> _Given records_:
※

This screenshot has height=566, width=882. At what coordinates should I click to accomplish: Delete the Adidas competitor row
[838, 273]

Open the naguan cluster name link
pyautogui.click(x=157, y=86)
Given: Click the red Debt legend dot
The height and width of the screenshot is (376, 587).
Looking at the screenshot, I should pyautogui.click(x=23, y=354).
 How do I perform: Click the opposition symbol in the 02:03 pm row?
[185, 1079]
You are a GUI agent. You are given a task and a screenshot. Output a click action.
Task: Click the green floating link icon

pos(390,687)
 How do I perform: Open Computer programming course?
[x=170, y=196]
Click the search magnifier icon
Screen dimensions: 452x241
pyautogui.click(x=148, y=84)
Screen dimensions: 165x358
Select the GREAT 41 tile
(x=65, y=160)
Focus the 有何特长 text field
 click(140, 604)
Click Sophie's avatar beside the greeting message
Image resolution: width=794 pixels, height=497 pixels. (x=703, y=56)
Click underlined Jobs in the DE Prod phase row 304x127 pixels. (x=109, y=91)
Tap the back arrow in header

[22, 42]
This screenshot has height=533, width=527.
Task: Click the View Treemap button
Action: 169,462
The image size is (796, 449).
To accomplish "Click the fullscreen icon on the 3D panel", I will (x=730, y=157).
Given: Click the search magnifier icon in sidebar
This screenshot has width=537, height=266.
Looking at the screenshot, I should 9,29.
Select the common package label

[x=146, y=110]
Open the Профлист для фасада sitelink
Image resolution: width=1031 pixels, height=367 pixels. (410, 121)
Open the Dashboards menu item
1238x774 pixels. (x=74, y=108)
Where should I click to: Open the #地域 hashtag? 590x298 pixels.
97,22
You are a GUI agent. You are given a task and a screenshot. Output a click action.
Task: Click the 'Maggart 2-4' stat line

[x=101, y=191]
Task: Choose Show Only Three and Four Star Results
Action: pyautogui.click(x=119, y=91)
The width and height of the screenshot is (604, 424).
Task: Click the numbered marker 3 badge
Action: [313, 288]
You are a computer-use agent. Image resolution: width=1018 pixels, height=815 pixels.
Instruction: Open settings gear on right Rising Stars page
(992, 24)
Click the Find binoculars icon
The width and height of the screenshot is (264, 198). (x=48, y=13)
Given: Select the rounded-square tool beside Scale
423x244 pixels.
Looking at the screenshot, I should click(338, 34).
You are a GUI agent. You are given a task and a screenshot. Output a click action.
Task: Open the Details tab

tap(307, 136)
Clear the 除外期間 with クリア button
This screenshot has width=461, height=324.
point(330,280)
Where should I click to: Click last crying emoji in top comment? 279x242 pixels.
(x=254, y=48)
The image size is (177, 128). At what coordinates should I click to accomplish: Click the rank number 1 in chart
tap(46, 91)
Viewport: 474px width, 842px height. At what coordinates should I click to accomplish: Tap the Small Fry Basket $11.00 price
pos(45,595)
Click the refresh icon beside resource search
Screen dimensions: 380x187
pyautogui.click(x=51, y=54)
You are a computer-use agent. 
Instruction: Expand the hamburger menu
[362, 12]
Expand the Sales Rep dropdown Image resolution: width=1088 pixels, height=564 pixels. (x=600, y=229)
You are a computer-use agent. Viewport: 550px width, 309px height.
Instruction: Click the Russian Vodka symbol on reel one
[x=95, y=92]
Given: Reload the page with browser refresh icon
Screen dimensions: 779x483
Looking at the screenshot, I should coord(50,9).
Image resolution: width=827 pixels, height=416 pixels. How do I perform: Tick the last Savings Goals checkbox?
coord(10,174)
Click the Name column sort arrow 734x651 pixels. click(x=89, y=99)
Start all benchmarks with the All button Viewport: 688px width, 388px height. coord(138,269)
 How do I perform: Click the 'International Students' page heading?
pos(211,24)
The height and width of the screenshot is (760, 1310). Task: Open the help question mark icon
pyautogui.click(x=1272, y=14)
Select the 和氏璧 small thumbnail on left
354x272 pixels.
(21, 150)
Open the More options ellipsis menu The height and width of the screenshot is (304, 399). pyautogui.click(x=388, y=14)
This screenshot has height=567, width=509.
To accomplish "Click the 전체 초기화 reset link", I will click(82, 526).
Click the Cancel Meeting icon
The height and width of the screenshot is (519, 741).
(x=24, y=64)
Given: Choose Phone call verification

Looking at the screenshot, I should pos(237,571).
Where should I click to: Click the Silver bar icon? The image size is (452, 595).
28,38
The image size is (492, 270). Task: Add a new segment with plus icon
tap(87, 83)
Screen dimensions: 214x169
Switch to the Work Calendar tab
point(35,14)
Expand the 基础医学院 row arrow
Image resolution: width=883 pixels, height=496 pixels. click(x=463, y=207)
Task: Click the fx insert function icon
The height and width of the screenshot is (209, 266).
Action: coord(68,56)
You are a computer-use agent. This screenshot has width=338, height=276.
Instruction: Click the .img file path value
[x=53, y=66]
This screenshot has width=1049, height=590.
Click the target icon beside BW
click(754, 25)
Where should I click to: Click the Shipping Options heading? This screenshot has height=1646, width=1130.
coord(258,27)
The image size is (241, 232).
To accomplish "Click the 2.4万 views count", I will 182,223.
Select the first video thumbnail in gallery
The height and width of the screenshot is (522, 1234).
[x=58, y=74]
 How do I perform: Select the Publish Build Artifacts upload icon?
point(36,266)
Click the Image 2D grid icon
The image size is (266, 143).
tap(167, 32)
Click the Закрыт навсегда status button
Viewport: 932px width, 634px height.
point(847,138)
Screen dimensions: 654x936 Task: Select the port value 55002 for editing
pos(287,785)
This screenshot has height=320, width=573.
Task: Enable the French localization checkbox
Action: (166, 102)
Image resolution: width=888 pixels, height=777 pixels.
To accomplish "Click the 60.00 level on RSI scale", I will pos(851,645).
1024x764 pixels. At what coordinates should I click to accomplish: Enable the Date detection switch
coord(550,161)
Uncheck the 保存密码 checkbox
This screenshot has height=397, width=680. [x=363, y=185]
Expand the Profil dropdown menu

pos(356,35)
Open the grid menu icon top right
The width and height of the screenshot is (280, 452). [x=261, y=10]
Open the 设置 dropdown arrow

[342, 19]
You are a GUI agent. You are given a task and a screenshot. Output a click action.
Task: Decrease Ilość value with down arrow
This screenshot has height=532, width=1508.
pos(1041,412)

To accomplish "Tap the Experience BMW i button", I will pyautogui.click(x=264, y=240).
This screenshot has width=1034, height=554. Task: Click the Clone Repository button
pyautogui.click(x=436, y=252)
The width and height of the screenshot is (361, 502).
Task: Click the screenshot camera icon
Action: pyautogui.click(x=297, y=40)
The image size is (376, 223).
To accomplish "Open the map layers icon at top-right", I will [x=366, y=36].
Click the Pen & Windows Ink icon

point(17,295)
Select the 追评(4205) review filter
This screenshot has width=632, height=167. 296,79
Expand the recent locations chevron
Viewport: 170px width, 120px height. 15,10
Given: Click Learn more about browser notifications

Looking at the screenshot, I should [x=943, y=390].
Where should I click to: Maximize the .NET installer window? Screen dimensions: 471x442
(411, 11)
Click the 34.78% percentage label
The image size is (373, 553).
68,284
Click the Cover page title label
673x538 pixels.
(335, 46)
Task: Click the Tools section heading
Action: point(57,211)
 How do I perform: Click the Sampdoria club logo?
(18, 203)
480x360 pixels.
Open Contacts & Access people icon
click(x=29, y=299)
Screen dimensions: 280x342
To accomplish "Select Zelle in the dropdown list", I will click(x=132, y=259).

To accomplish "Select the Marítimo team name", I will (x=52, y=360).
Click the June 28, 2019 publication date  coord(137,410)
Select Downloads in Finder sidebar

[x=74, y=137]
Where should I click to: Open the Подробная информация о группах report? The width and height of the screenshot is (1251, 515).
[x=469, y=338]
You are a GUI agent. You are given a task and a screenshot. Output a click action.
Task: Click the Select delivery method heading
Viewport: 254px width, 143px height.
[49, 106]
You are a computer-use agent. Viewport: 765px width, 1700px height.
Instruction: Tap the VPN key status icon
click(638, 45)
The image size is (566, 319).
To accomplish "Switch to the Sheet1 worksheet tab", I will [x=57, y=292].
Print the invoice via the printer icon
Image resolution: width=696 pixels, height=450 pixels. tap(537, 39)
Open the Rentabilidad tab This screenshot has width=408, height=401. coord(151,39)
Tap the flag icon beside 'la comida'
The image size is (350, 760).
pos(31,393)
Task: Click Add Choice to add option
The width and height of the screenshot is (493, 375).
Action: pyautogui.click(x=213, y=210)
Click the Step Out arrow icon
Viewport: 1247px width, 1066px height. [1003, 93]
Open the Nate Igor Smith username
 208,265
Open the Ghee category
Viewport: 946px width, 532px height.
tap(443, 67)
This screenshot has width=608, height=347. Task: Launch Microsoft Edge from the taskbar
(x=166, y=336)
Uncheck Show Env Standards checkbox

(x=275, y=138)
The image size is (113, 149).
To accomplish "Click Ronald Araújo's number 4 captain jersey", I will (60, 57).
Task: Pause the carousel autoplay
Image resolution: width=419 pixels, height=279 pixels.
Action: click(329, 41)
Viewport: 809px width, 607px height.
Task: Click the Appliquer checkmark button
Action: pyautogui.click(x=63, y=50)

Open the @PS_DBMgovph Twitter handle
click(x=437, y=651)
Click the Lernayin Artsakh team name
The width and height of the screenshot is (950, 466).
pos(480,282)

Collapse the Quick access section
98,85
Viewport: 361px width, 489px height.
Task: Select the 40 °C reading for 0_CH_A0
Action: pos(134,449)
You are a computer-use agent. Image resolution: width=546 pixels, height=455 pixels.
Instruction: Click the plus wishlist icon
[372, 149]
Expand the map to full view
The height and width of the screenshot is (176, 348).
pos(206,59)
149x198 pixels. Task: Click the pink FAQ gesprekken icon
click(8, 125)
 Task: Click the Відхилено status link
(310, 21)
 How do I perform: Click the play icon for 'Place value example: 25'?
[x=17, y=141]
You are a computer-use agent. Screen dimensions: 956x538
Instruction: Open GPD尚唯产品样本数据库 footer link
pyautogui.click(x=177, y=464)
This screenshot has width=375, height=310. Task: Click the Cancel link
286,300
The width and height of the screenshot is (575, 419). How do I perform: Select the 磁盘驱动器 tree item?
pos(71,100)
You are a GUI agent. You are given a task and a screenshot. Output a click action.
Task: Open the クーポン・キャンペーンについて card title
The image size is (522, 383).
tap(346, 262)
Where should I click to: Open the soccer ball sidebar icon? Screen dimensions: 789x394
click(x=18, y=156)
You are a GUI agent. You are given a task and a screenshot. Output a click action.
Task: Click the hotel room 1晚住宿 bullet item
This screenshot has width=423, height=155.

※

> _Task goal_: Copy all lines of the listing above that contain the string "title".

> _Result of the exercise_:
Click the Cover page title label
Task: Open the クーポン・キャンペーンについて card title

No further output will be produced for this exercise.